Slashdot Mirror


Breakthrough Brings Star Trek Transporter Closer

japerr writes to mention The Independant is reporting that a new breakthrough may bring scientists one step closer to a Star Trek style transporter. " A team of physicists has teleported data over a distance of 89 miles from the Canary Island of La Palma to the neighbouring island of Tenerife, which is 10 times further than the previous attempt at teleportation through free space. The scientists did it by exploiting the "spooky" and virtually unfathomable field of quantum entanglement - when the state of matter rather than matter itself is sent from one place to another. Tiny packets or particles of light, photons, were used to teleport information between telescopes on the two islands. The photons did it by quantum entanglement and scientists hope it will form the basis of a way of sending encrypted data."

5 of 503 comments (clear)

  1. Teleport? by jshriverWVU · · Score: 4, Insightful

    This sounds like a new form of fiber optics rather than teleportation. No item was physically disassembled and reassembled in another place. Rather they used telescopes to focus light. Perhaps I misinterpreted the article.

  2. Accurate headline? by Verteiron · · Score: 4, Insightful

    From TFA, this sounds less like teleportation and more like another extension to the distance quantum cryptography has been successfully sent.

    --
    End of lesson. You may press the button.
  3. Call me dumb... by morgan_greywolf · · Score: 5, Insightful

    But it seems to me that 'transporting' data, whether or not using quantum entanglement, isn't quite the same thing as transporting matter and really brings us no close the 'transporter' technology as seen on Star Trek.

SOURCE DATA.
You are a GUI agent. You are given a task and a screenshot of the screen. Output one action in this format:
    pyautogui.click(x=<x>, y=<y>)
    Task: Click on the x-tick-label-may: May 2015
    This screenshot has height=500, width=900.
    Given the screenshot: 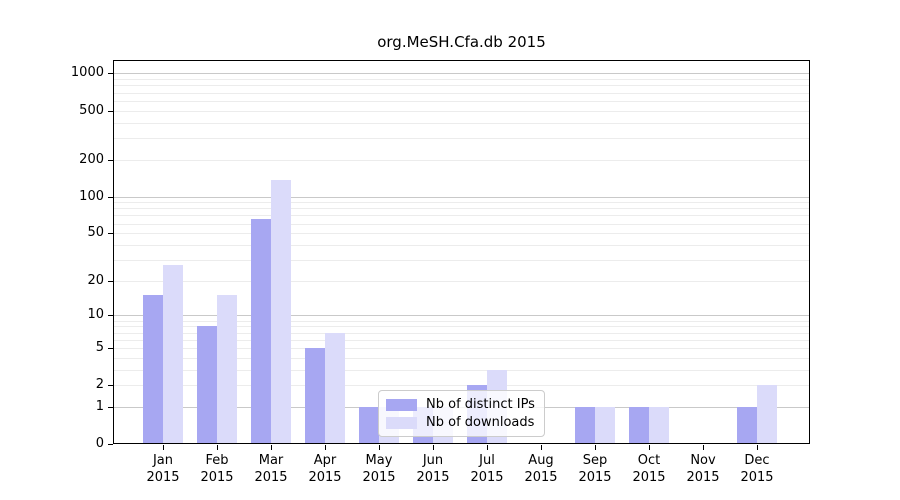 What is the action you would take?
    pyautogui.click(x=379, y=469)
    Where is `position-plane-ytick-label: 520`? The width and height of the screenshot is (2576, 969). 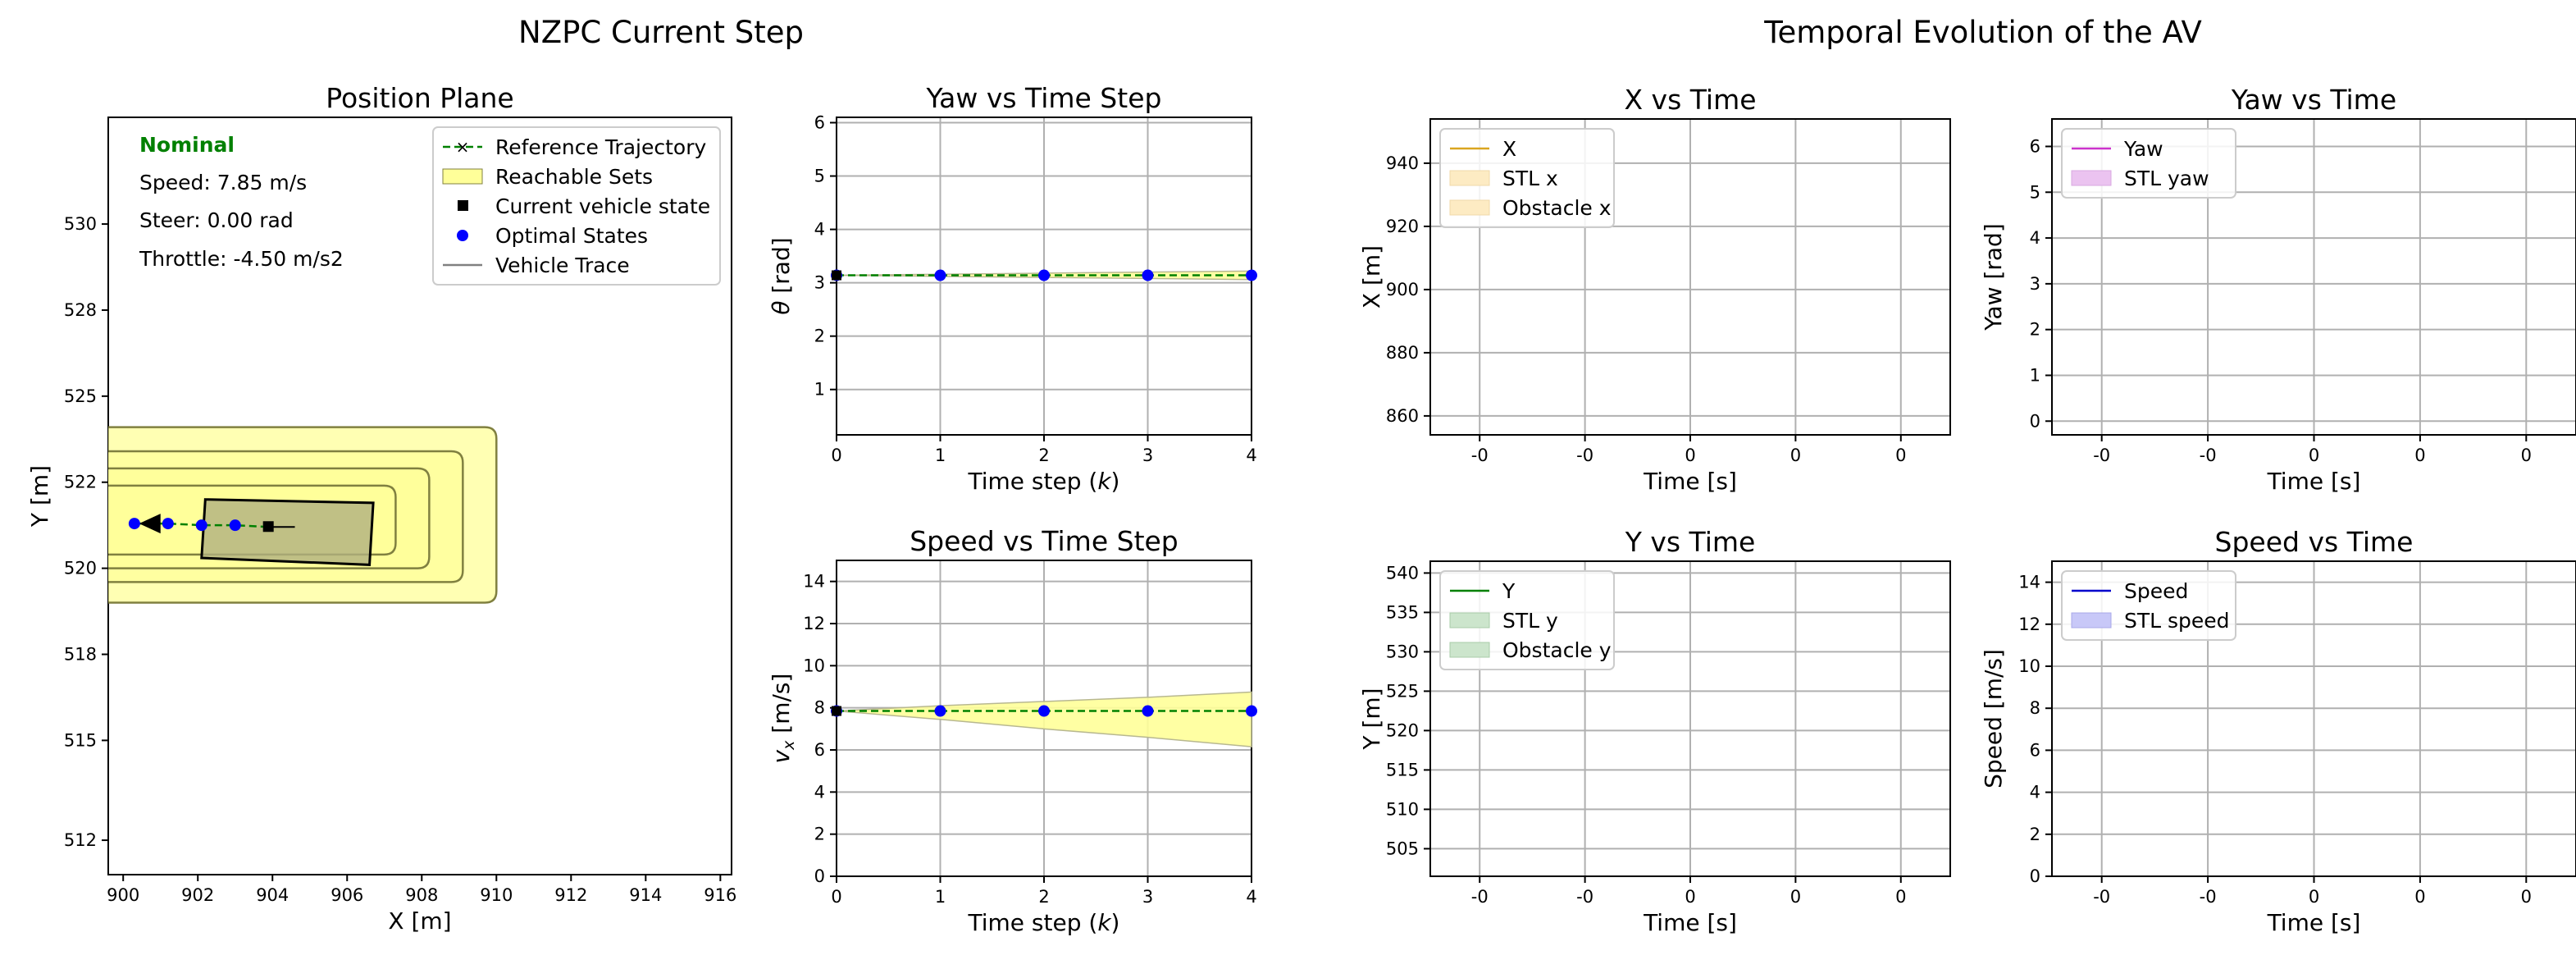
position-plane-ytick-label: 520 is located at coordinates (80, 568).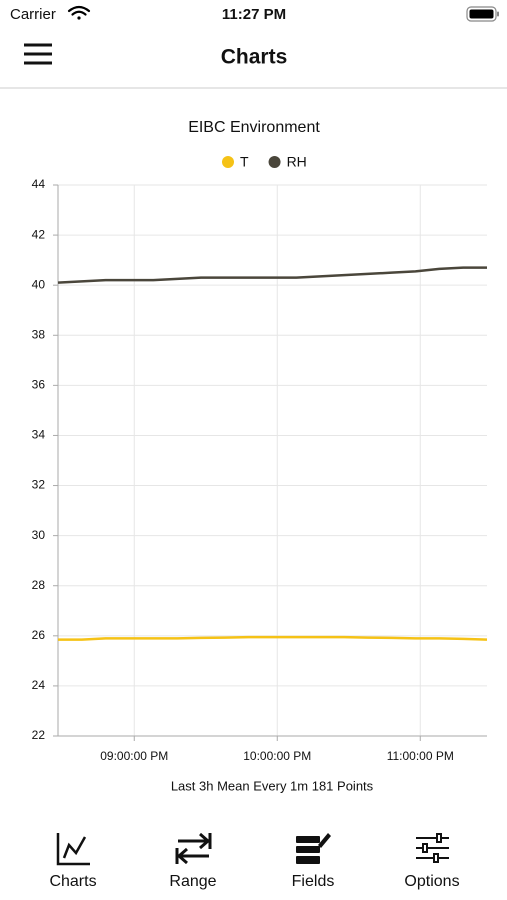 The height and width of the screenshot is (900, 507). I want to click on charts-icon, so click(73, 850). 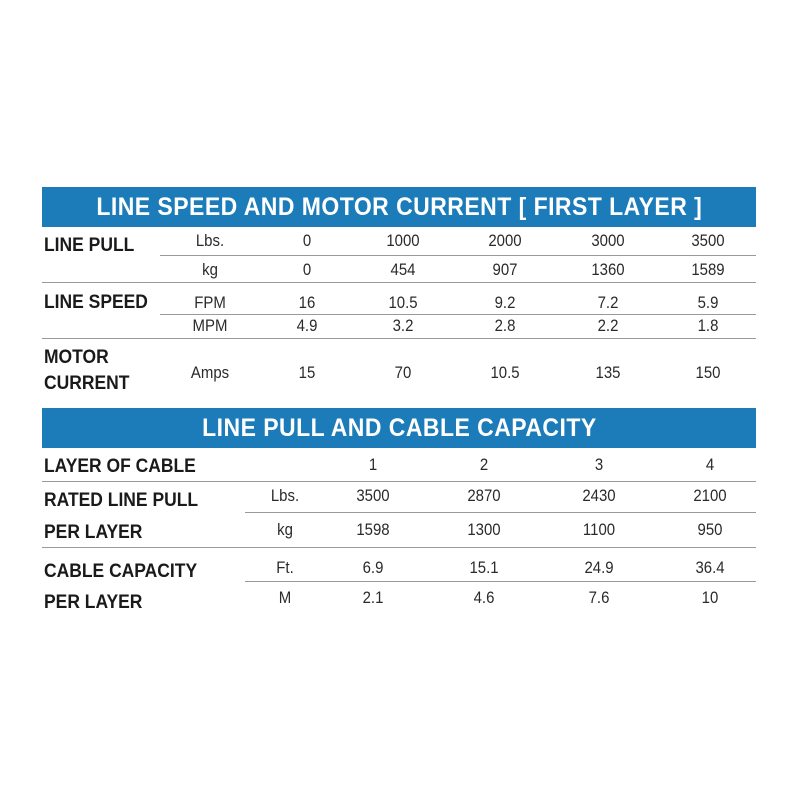 I want to click on cell-value: 2.2, so click(x=608, y=326).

EXERCISE OBJECTIVE. Rewrite the teleportation story from "This sounds like" to "press the button.", putting "laser communication" in place of "fiber optics".

RESPONSE AREA.
This sounds like a new form of laser communication rather than teleportation. No item was physically disassembled and reassembled in another place. Rather they used telescopes to focus light. Perhaps I misinterpreted the article.

  2. Accurate headline? by Verteiron · · Score: 4, Insightful

    From TFA, this sounds less like teleportation and more like another extension to the distance quantum cryptography has been successfully sent.

    --
    End of lesson. You may press the button.